+++ Data to examine +++

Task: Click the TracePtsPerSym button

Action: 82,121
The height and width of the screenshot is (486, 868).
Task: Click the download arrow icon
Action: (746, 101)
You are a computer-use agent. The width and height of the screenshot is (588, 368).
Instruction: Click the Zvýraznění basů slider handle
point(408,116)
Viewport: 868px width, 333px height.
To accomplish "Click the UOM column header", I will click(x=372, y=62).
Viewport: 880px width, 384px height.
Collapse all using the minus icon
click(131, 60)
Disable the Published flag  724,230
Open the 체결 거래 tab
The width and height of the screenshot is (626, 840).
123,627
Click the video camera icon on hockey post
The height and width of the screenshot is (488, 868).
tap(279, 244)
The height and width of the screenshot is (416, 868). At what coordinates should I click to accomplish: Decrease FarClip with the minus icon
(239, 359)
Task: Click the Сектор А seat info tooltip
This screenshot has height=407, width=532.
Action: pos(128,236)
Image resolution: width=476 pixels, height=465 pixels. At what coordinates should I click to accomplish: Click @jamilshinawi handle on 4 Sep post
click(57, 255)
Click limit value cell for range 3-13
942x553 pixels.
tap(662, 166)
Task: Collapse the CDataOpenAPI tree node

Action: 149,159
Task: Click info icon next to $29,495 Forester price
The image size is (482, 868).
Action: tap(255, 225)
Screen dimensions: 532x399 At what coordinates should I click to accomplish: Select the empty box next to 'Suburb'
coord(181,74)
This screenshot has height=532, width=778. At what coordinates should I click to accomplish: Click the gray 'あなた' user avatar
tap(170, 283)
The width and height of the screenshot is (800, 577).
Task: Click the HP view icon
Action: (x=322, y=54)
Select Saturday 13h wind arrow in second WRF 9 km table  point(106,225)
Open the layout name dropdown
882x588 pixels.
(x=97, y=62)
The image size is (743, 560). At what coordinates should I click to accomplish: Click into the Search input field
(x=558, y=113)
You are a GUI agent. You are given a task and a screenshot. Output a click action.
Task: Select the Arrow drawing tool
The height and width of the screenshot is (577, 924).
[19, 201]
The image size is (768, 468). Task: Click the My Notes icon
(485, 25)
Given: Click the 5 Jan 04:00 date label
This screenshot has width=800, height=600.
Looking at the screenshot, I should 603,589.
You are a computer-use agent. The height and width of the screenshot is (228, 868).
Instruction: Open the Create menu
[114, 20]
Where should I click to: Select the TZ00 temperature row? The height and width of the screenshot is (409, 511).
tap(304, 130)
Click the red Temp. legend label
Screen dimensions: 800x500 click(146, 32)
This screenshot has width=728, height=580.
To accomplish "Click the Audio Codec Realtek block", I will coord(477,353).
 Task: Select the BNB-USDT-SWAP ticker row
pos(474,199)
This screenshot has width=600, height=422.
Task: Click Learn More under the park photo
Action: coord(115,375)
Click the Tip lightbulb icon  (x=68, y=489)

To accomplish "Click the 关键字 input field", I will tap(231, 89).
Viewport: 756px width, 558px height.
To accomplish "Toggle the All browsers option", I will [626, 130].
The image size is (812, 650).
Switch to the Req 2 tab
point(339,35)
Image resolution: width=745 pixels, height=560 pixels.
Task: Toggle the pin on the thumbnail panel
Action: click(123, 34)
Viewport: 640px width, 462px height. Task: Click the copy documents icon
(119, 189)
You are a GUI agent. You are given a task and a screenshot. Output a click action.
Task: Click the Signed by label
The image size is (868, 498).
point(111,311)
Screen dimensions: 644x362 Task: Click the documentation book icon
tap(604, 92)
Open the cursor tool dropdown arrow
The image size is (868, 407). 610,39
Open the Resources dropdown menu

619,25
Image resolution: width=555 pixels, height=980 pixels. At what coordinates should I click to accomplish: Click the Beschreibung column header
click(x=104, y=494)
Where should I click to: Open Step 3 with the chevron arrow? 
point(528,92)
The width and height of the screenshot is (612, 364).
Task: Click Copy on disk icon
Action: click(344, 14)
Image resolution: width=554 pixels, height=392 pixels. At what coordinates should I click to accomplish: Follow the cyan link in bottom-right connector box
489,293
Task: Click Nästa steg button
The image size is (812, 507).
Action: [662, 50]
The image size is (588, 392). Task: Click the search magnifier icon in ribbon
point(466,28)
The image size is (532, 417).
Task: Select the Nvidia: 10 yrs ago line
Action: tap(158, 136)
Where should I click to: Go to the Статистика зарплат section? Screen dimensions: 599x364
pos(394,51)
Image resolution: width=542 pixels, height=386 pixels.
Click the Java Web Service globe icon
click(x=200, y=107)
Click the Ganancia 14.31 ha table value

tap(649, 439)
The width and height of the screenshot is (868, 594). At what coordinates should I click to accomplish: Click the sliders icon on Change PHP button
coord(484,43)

+++

» Problem to solve
Transcribe, in full, each record that appears above.

» Exercise solution
Task: Click the TracePtsPerSym button

Action: 82,121
The height and width of the screenshot is (486, 868).
Task: Click the download arrow icon
Action: (746, 101)
You are a computer-use agent. The width and height of the screenshot is (588, 368).
Instruction: Click the Zvýraznění basů slider handle
point(408,116)
Viewport: 868px width, 333px height.
To accomplish "Click the UOM column header", I will click(x=372, y=62).
Viewport: 880px width, 384px height.
Collapse all using the minus icon
click(131, 60)
Disable the Published flag  724,230
Open the 체결 거래 tab
The width and height of the screenshot is (626, 840).
123,627
Click the video camera icon on hockey post
The height and width of the screenshot is (488, 868).
tap(279, 244)
The height and width of the screenshot is (416, 868). At what coordinates should I click to accomplish: Decrease FarClip with the minus icon
(239, 359)
Task: Click the Сектор А seat info tooltip
This screenshot has height=407, width=532.
Action: pos(128,236)
Image resolution: width=476 pixels, height=465 pixels. At what coordinates should I click to accomplish: Click @jamilshinawi handle on 4 Sep post
click(57, 255)
Click limit value cell for range 3-13
942x553 pixels.
tap(662, 166)
Task: Collapse the CDataOpenAPI tree node

Action: 149,159
Task: Click info icon next to $29,495 Forester price
The image size is (482, 868).
Action: tap(255, 225)
Screen dimensions: 532x399 At what coordinates should I click to accomplish: Select the empty box next to 'Suburb'
coord(181,74)
This screenshot has height=532, width=778. At what coordinates should I click to accomplish: Click the gray 'あなた' user avatar
tap(170, 283)
The width and height of the screenshot is (800, 577).
Task: Click the HP view icon
Action: (x=322, y=54)
Select Saturday 13h wind arrow in second WRF 9 km table  point(106,225)
Open the layout name dropdown
882x588 pixels.
(x=97, y=62)
The image size is (743, 560). At what coordinates should I click to accomplish: Click into the Search input field
(x=558, y=113)
You are a GUI agent. You are given a task and a screenshot. Output a click action.
Task: Select the Arrow drawing tool
The height and width of the screenshot is (577, 924).
[19, 201]
The image size is (768, 468). Task: Click the My Notes icon
(485, 25)
Given: Click the 5 Jan 04:00 date label
This screenshot has width=800, height=600.
Looking at the screenshot, I should 603,589.
You are a computer-use agent. The height and width of the screenshot is (228, 868).
Instruction: Open the Create menu
[114, 20]
Where should I click to: Select the TZ00 temperature row? The height and width of the screenshot is (409, 511).
tap(304, 130)
Click the red Temp. legend label
Screen dimensions: 800x500 click(146, 32)
This screenshot has width=728, height=580.
To accomplish "Click the Audio Codec Realtek block", I will coord(477,353).
 Task: Select the BNB-USDT-SWAP ticker row
pos(474,199)
This screenshot has width=600, height=422.
Task: Click Learn More under the park photo
Action: coord(115,375)
Click the Tip lightbulb icon  (x=68, y=489)

To accomplish "Click the 关键字 input field", I will tap(231, 89).
Viewport: 756px width, 558px height.
To accomplish "Toggle the All browsers option", I will [626, 130].
The image size is (812, 650).
Switch to the Req 2 tab
point(339,35)
Image resolution: width=745 pixels, height=560 pixels.
Task: Toggle the pin on the thumbnail panel
Action: click(123, 34)
Viewport: 640px width, 462px height. Task: Click the copy documents icon
(119, 189)
You are a GUI agent. You are given a task and a screenshot. Output a click action.
Task: Click the Signed by label
The image size is (868, 498).
point(111,311)
Screen dimensions: 644x362 Task: Click the documentation book icon
tap(604, 92)
Open the cursor tool dropdown arrow
The image size is (868, 407). 610,39
Open the Resources dropdown menu

619,25
Image resolution: width=555 pixels, height=980 pixels. At what coordinates should I click to accomplish: Click the Beschreibung column header
click(x=104, y=494)
Where should I click to: Open Step 3 with the chevron arrow? 
point(528,92)
The width and height of the screenshot is (612, 364).
Task: Click Copy on disk icon
Action: click(344, 14)
Image resolution: width=554 pixels, height=392 pixels. At what coordinates should I click to accomplish: Follow the cyan link in bottom-right connector box
489,293
Task: Click Nästa steg button
The image size is (812, 507).
Action: [662, 50]
The image size is (588, 392). Task: Click the search magnifier icon in ribbon
point(466,28)
The image size is (532, 417).
Task: Select the Nvidia: 10 yrs ago line
Action: tap(158, 136)
Where should I click to: Go to the Статистика зарплат section? Screen dimensions: 599x364
pos(394,51)
Image resolution: width=542 pixels, height=386 pixels.
Click the Java Web Service globe icon
click(x=200, y=107)
Click the Ganancia 14.31 ha table value

tap(649, 439)
The width and height of the screenshot is (868, 594). At what coordinates should I click to accomplish: Click the sliders icon on Change PHP button
coord(484,43)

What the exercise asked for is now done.